DIRECTIONS:
Wherever the word "computer" turns up in a line of the entries, copy that line.

Extracted data entries:
---*---

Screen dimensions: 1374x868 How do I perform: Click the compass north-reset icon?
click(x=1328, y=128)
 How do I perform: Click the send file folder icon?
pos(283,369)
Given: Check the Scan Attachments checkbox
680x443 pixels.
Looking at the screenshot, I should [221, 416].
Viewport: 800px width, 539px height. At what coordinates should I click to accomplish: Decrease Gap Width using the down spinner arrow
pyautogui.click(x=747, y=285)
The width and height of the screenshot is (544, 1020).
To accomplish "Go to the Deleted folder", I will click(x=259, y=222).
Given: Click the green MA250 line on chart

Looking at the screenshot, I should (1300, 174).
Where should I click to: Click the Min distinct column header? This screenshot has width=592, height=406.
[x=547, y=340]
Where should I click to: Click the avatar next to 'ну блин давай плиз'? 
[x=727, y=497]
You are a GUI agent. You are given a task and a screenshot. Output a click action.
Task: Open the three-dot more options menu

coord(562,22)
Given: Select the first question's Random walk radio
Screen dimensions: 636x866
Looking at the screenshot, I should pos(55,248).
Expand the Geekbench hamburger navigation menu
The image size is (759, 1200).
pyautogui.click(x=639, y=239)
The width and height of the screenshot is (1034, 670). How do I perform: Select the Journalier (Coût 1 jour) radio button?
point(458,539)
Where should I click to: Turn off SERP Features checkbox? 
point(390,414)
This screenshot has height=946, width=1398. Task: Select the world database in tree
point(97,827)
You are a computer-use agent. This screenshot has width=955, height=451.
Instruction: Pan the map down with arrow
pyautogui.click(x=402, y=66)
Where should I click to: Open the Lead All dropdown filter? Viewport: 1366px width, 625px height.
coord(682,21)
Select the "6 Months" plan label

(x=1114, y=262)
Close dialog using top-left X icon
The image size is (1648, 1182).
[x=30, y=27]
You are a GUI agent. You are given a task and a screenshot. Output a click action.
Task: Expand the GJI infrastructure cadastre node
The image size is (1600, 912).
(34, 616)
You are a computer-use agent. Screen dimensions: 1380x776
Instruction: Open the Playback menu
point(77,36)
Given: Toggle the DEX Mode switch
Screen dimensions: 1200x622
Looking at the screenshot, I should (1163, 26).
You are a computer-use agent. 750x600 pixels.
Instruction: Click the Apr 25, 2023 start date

---*---

WRITTEN REPLY:
You are a computer-use agent. This screenshot has width=955, height=451.
You are a computer-use agent. Screen dimensions: 1380x776
You are a computer-use agent. 750x600 pixels.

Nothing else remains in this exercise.